As is the case in any field that involves working with people, teaching is a profession that often requires navigating difficult interactions with others. Sometimes these interactions are with children and other times they are with adults. The conference group often serves as a setting in which graduate students can process these difficult interactions and brainstorm productive approaches to addressing them. What I love most about these conversations is that they not only push me to reflect on who I want to be as an educator, but also who I want to be as a human being. Some of the most challenging circumstances that come up are related to identity: racial microaggressions, gender discrimination, ableism, lack of compassion towards parents, to name a few. When you are in a genuine community with someone who is pained in a way that you have never experienced, there is a depth of understanding that you can never get just from reading about it and discussing it in a class.

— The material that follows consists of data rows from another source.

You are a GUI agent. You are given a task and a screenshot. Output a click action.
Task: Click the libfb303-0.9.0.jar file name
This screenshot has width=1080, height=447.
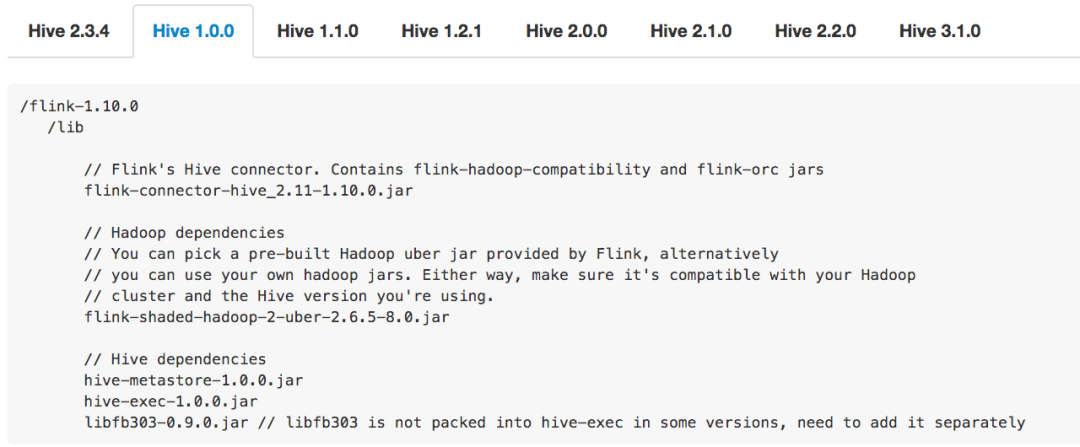pos(166,423)
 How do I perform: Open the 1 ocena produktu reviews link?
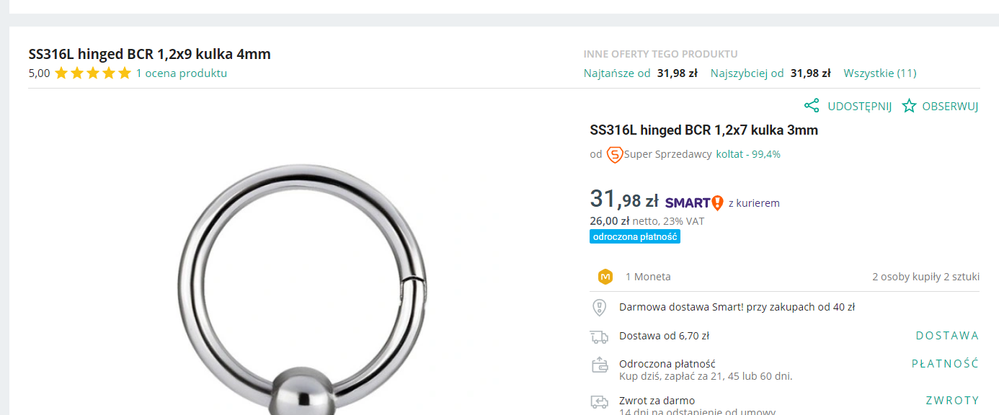[x=181, y=73]
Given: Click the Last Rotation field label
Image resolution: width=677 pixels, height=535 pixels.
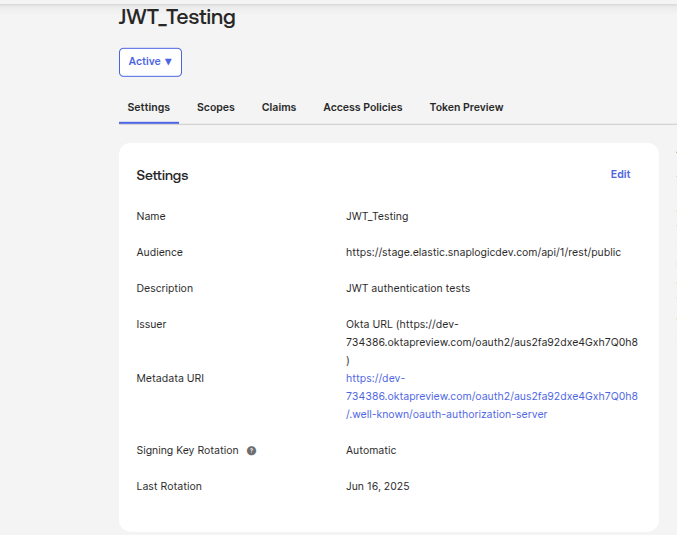Looking at the screenshot, I should click(169, 486).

One year, I had the privilege of witnessing my conference group create a circle of love and protection around a graduate student who was experiencing tremendous racism in the predominantly White institution where she was working. The group listened to the student with amazing compassion, became enraged alongside her, and reminded her of her value to help ensure the situation did not kill her spirit. The student—being the incredible person she is—also taught the group what it looks like to love others even in the face of hate. I have been teaching and writing about anti-racism for years, but no experience has been as impactful in transforming minds and hearts as that particular conference group was for me—and for the whole group. 

In another group, a student was struggling with a lack of mentorship at her placement. She felt that she was taking on a tremendous amount of work without having sufficient experience or supervision, and she often questioned her own decisions in the classroom. Without support, she began to wonder if the teaching profession was even right for her. I could see that her energy and enthusiasm for her work were beginning to wane. During the conference group, graduate students often share videos of their teaching practice with one another. When this particular student shared her video, her attitude toward her work transformed. She listened as her peers noticed a wide range of pedagogical moves that she made and celebrated her tremendous skill as a teacher. The group gave her the validation she needed to recognize her own gifts.

For me, these conference groups embody the change that I hope to see in schools and classrooms—change that is rooted in communities of care rather than in competitive individualism. If education is ever to be a socially just, humane field that supports people to be their full selves, then we need a revolutionary sense of community that strengthens itself through genuine care. This is what our conference groups are all about. It is no surprise to me that lifelong friendships and connections come out of our conference groups. If all of our social systems were modeled after the radical care present in each conference group, I think our world would be in a much better place.